D’aucuns estiment que ces nouvelles taxes sur les carburants sont une réforme fiscale qui va à l’encontre des classes modestes alors que les plus riches voient leurs impôts baisser…
Les gens modestes qui vivent dans les villes moyennes ou dans les campagnes sont obligés de prendre leur voiture pour aller travailler ou pour les démarches administratives ou pour les soins, souvent sur des dizaines de kilomètres. Ajoutez à cela les milliers de radars, souvent mobiles ou cachés, pour rançonner les automobilistes. Pendant ce temps, les cadeaux fiscaux aux patrons, aux actionnaires et aux plus fortunés (réforme de l’impôt sur la fortune) ainsi que les rémunérations abusives et autres avantages accordés à l’establishment politique et administratif créent une caste de privilégiés arrogants et intouchables.
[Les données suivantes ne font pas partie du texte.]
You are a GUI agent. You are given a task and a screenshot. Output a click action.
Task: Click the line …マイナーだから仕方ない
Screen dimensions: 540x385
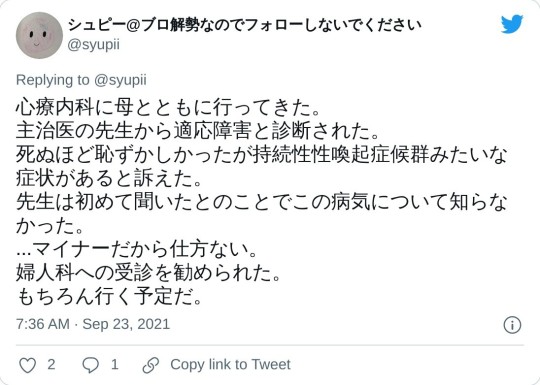point(137,249)
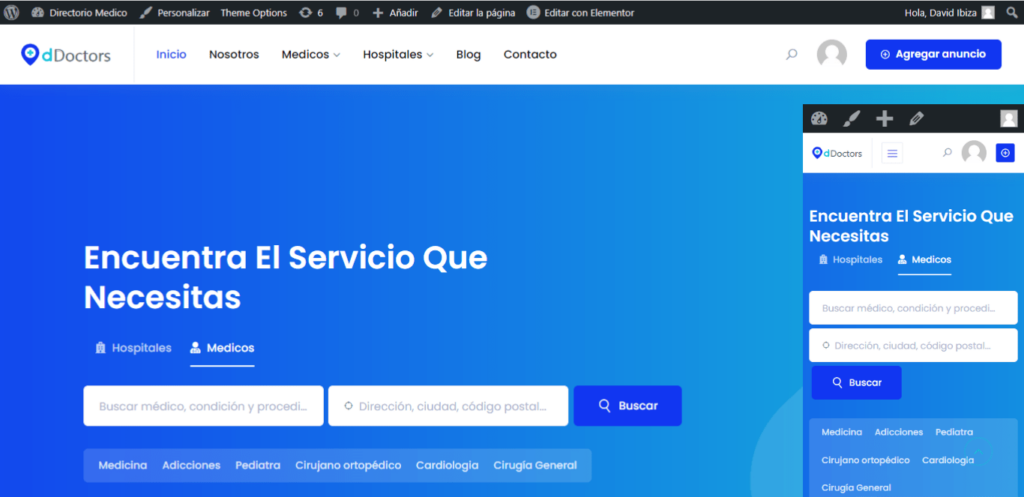Screen dimensions: 1024x497
Task: Select the Medicos search tab
Action: click(222, 348)
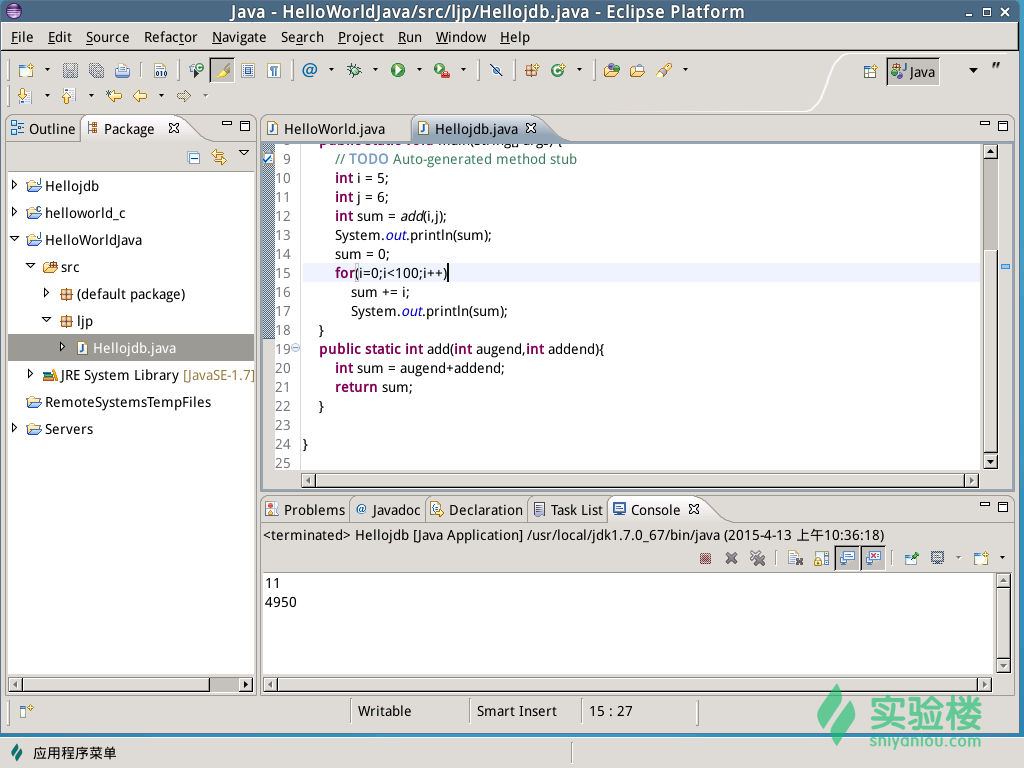Click the Scroll Lock icon in Console toolbar
Image resolution: width=1024 pixels, height=768 pixels.
[x=822, y=558]
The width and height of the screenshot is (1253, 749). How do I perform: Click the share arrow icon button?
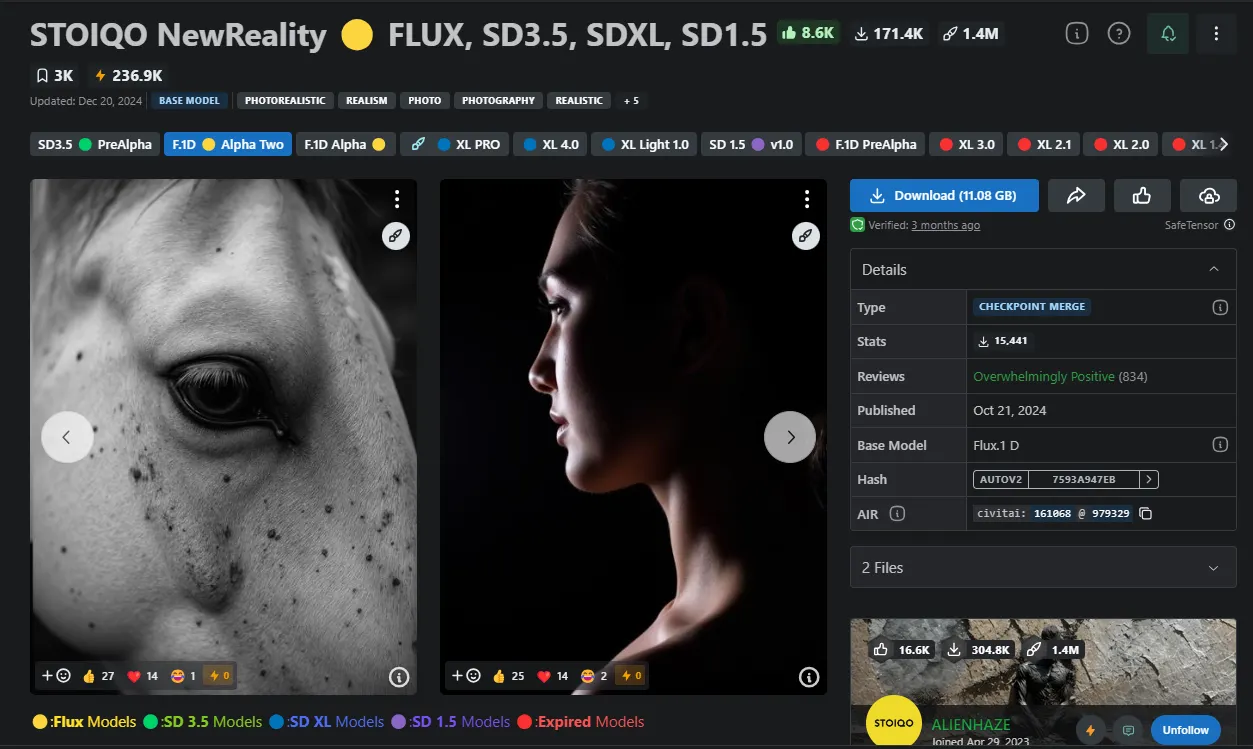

L’ancien chef d’état-major de l’armée française, Pierre De Villiers, affirme qu’il y a un «gros risque d’explosion» en France. Etes-vous du même avis ?
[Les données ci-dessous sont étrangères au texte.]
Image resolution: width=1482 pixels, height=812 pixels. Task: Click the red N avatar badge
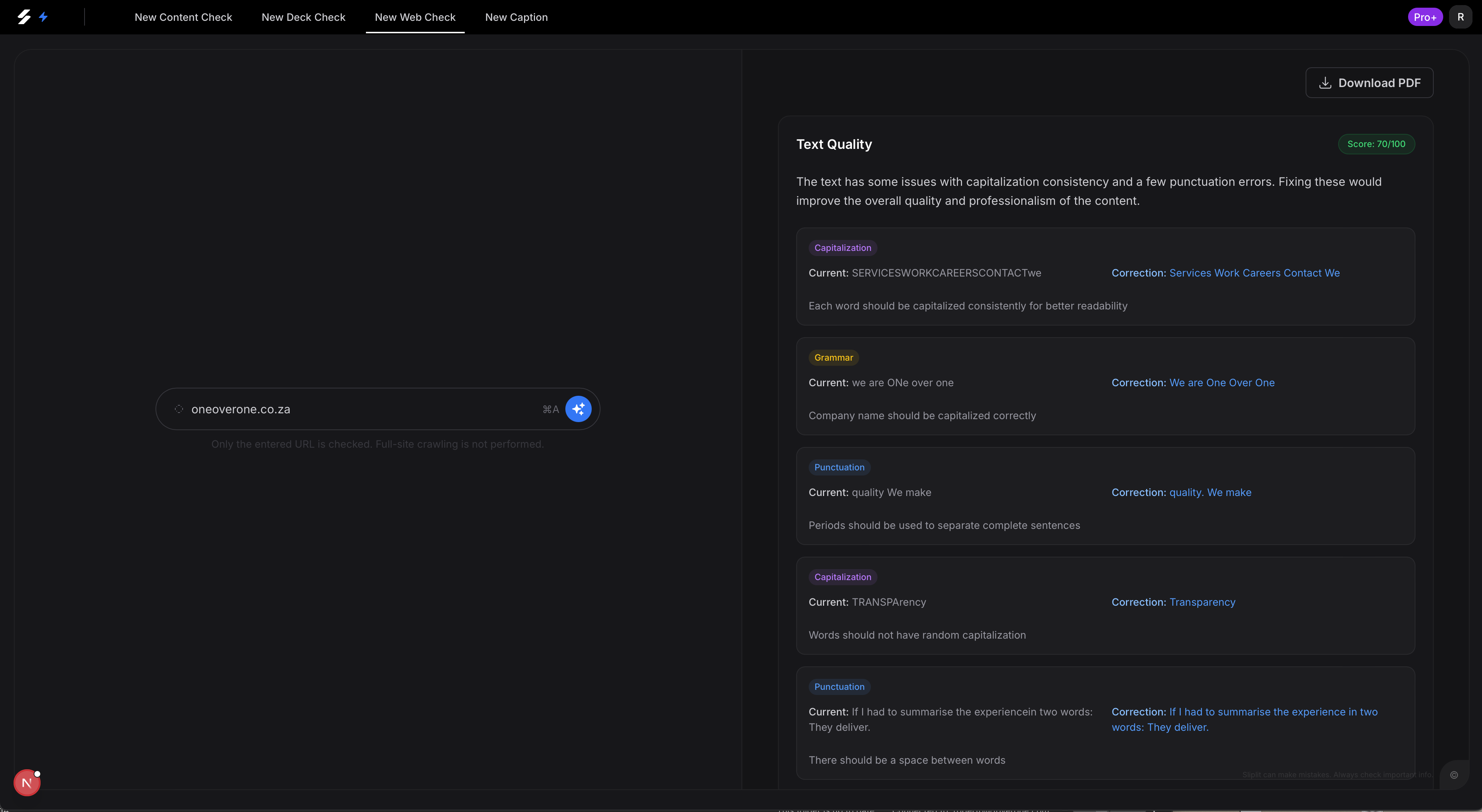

Même si le mouvement des Gilets jaunes paraît déterminé et profondément ancré, je miserai peu sur un gros risque d’explosion généralisée. D’abord, le gouvernement ne changera pas de politique. Quand bien même il le voudrait, il ne le pourrait pas. Il est tenu par une dette colossale et par la politique de l’Union européenne. La classe politique française est déconnectée de la réalité et n’a qu’un seul maître : le capitalisme mondial. Tout au plus, Macron annoncera quelques «mesurettes» pour montrer sa bonne volonté. Le gouvernement tablera sur l’usure et la fatigue et le ressentiment qui pourra toucher les commerçants et tous ceux qui préparent les fêtes de fin d’année. Sans compter l’arsenal répressif. Des Gilets jaunes ont été condamnés à des peines de prison ferme pour entraves ou dégradations. Il y a une campagne médiatique (tous les grands médias appartiennent à des capitaux privés ou sont grassement subventionnés par l’argent public) sournoise et hargneuse pour dénigrer les Gilets jaunes, les présenter comme archaïques, manipulés par l’extrême-droite, populistes, voire antisémites. Même les syndicats officiels, qui vivent très bien des largesses gouvernementales et patronales, voient d’un mauvais œil cette révolte spontanée qui échappe à leur contrôle.